Ариэль засунула руки в рукава пальто и постаралась не думать о том, как мерзнут пальцы. На улице было настолько серо и тихо, что даже дыхание казалось чуждым звуком, как будто мир вокруг картывал себя и откладывал каждую мелочь на завтра. Носки её ботинок скользнули по ступеньке — слякоть, мелкий снег, на котором оставались только отпечатки спешащих. В аудитории было теплее; лампы жужжали, кто-то смеялся в дальнем ряду, и на столах светились экраны ноутбуков, отражая лица студентов. Всё как всегда и одновременно уже не так.

«Тёрнер, садись», — помахала Лена из заднего ряда, вытянув ладонь в приветственном жесте. У Ариэль уже было готово саркастическое замечание о «последнем шансе на нормальную карьеру», но она прикусила язык. С тех пор как написала тот репортаж про дом ветерана, на неё стали косо смотреть и похваливать, в одинаковых дозах. Её привлекало другое: не хайп, не лайки, а люди. Их истории, трещины, которые так легко замазывают красивыми заголовками.

Преподаватель вошла в класс с привычной степенью важности — очки на цепочке, рука с стопкой распечаток. Комната затихла, как театральная сцена перед началом акта. Она положила листы перед собой и, не поднимая глаз, произнесла: «Сегодня важное объявление. У нас партнерская практика с «Городской Волной». Это шанс прокачать портфолио и… получить работу после вуза».

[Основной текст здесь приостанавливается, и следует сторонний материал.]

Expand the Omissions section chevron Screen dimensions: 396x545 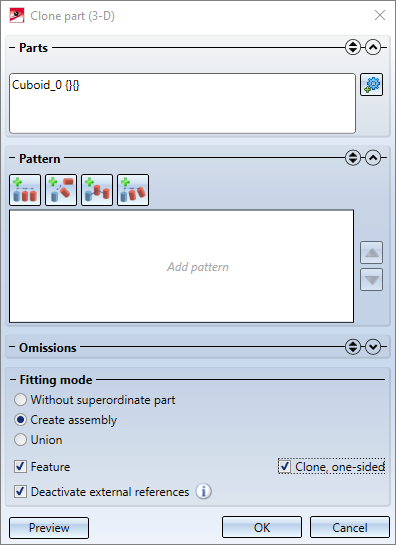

Часть студентов вздохнула с облегчением, кто-то хлопнул в ладоши. Лена заулыбалась во весь рот и уже начали щебетать про «контакты», «репортажи», «возможности». Ариэль слушала и представляла, как выглядит «Городская Волна»: редакция, где кофе пахнет дешевле, чем слова, где тебе будут давать темы «знаменитость сломала каблук» и «скандал недели», а настоящая журналистика окажется в колонке «лёгкие новости».

— Ты серьёзно? — прошептала Лена. — Это ж входной билет.

Ариэль хмыкнула. «Входной билет» — звучало как приговор: «вход в индустрию». Она не была готова торговать содержанием ради имени. Но преподаватель улыбнулась, и голос её стал мягче.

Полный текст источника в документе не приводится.